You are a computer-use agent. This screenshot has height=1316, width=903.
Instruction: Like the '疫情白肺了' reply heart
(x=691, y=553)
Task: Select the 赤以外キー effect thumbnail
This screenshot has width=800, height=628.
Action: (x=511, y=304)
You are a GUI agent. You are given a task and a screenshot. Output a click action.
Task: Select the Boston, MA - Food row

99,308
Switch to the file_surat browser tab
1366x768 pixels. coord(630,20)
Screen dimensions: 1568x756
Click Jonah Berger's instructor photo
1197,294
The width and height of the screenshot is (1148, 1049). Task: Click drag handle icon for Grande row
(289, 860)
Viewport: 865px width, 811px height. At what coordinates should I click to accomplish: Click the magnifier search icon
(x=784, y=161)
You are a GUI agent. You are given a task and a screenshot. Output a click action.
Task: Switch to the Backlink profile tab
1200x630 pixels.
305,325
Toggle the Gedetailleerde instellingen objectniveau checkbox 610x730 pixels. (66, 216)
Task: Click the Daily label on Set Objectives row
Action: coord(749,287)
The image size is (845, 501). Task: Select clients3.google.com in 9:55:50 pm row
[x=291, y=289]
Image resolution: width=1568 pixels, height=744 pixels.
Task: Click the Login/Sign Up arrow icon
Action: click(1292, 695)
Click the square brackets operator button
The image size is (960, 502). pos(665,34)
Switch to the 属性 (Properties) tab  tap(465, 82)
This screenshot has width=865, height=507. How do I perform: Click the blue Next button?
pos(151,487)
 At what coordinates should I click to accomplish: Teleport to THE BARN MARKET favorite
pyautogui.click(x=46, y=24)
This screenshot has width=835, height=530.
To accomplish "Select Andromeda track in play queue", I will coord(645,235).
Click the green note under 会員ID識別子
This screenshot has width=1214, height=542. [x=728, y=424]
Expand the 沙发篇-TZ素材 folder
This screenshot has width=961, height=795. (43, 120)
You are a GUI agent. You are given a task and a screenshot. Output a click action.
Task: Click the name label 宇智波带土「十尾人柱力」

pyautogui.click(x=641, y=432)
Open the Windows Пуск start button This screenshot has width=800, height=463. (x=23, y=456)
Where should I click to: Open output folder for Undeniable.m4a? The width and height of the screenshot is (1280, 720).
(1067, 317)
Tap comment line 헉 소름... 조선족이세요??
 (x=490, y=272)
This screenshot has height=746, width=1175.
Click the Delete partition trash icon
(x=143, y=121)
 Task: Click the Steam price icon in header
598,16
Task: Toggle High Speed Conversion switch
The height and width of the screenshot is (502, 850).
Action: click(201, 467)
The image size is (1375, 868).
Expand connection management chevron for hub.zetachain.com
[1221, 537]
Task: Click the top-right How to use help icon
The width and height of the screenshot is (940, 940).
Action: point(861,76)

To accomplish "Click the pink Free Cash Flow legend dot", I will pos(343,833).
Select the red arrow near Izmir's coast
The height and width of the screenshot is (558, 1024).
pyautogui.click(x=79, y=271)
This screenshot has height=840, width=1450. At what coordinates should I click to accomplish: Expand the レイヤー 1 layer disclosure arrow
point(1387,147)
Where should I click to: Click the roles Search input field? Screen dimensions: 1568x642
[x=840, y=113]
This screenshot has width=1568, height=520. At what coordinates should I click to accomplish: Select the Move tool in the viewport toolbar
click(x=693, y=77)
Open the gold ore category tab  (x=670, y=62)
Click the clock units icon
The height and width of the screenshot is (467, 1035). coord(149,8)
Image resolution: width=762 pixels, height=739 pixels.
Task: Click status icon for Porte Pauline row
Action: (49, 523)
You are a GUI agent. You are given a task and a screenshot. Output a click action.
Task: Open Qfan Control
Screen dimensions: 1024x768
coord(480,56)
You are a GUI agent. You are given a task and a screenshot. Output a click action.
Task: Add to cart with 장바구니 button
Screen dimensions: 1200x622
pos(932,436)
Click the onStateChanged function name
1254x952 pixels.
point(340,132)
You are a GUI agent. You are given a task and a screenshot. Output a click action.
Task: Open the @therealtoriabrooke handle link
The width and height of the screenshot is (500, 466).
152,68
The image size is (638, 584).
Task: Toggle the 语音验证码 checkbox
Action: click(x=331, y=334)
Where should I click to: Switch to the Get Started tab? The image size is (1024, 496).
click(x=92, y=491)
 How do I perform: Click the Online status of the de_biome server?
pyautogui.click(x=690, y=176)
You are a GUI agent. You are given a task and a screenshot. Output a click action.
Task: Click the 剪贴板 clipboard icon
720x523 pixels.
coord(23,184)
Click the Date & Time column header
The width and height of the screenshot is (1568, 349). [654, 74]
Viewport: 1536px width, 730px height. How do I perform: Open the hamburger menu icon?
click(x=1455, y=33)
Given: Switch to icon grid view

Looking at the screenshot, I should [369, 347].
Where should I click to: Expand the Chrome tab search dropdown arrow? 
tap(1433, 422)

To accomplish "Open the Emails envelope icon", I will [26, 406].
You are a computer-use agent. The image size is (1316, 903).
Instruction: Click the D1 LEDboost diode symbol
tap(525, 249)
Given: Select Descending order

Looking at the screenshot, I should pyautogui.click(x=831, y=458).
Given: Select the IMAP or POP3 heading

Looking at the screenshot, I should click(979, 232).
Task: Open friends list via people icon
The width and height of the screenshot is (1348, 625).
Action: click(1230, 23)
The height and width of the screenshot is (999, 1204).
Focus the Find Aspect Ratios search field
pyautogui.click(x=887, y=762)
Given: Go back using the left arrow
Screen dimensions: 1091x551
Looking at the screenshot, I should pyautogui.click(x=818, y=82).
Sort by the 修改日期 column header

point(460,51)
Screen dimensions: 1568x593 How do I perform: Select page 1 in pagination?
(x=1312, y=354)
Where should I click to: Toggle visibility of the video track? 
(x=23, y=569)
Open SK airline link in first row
_____
● **Problem details**: Rename "GUI agent" to "screen agent" in the items from the line containing "Open the gold" through the line containing "Looking at the screenshot, I should [369, 347].". Give those lines again with nothing else changed.

● **Exercise output**:
Open the gold ore category tab  (x=670, y=62)
Click the clock units icon
The height and width of the screenshot is (467, 1035). coord(149,8)
Image resolution: width=762 pixels, height=739 pixels.
Task: Click status icon for Porte Pauline row
Action: (49, 523)
You are a screen agent. You are given a task and a screenshot. Output a click action.
Task: Open Qfan Control
Screen dimensions: 1024x768
coord(480,56)
You are a screen agent. You are given a task and a screenshot. Output a click action.
Task: Add to cart with 장바구니 button
Screen dimensions: 1200x622
pos(932,436)
Click the onStateChanged function name
1254x952 pixels.
point(340,132)
You are a screen agent. You are given a task and a screenshot. Output a click action.
Task: Open the @therealtoriabrooke handle link
The width and height of the screenshot is (500, 466).
152,68
The image size is (638, 584).
Task: Toggle the 语音验证码 checkbox
Action: click(x=331, y=334)
Where should I click to: Switch to the Get Started tab? The image size is (1024, 496).
click(x=92, y=491)
 How do I perform: Click the Online status of the de_biome server?
pyautogui.click(x=690, y=176)
You are a screen agent. You are given a task and a screenshot. Output a click action.
Task: Click the 剪贴板 clipboard icon
720x523 pixels.
coord(23,184)
Click the Date & Time column header
The width and height of the screenshot is (1568, 349). [654, 74]
Viewport: 1536px width, 730px height. How do I perform: Open the hamburger menu icon?
click(x=1455, y=33)
Given: Switch to icon grid view

Looking at the screenshot, I should [369, 347].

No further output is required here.